Somewhere on the 210 freeway, I realized that I was probably transposing my feelings on my proposed folk hero.
Yeah, I mean, I sincerely doubt that Cynic was looking to break the mold, nor do I think that Paul is that disenchanted with metal (I want this to be the beginning of a bizzaro Naked City situation, where an extreme band explores more tranquil jazz roots, but I bet the next full-length is just as loud as the last one). But Re-Traced might stir those feelings up if you’re at that point in your life, when the responsibilities of the day-to-day weigh down your psyche, like concrete slabs on the feet of your American Dream. Because it just feels like such a clean break, such a one-eighty, that it’s damn near invigorating. I hate to saddle it with a tag so lame, but it’s almost an adult daydream album in that respect. At the very least, it was pushing me down the asphalt, away from my personally-created Tartarus…

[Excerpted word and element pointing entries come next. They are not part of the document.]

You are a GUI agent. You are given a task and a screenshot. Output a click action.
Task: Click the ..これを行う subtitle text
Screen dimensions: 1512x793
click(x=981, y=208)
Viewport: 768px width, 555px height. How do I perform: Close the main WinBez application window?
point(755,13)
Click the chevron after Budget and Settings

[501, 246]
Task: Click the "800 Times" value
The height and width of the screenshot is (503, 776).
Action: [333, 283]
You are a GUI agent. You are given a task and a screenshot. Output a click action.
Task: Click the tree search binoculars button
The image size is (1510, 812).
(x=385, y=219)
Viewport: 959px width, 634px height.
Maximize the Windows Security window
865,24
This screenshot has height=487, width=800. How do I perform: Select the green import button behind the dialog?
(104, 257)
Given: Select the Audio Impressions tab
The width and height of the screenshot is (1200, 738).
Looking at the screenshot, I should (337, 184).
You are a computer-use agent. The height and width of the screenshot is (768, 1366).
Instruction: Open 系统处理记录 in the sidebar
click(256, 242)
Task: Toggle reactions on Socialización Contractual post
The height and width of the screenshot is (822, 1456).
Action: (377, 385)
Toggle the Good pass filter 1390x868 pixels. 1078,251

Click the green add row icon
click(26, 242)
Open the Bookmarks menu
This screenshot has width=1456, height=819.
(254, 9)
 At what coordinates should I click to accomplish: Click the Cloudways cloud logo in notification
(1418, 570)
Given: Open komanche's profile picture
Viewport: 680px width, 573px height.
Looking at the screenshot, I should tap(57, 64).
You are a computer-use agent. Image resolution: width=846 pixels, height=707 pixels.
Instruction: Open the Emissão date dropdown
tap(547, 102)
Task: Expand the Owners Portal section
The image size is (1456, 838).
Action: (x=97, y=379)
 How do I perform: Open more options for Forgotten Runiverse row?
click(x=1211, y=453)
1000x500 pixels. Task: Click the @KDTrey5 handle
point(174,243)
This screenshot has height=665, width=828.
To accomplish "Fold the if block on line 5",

…until my alarm went off. 7:15 A.M. Bleary-eyed with a lukewarm shower in my future. An hour and forty-five minutes away from another day of silent ignominy. I will sit next to hundreds like me, our collective sigh matching the dying wheeze of overworked CPUs. Yet today it won’t drown out the sound of “Space,” of “King,” of the achingly beautiful “Integral.” It’ll be a sound that’s self-assured, one that’s in the running for the year’s best because it chopped through the manacles of expectation and delivered something different, something new, something that the creator actually wanted.
Somewhere on the road to work I will wish I was on the 210 freeway. Thanks to my idealized vision of Paul Masvidal and Re-traced, though, I might just get there.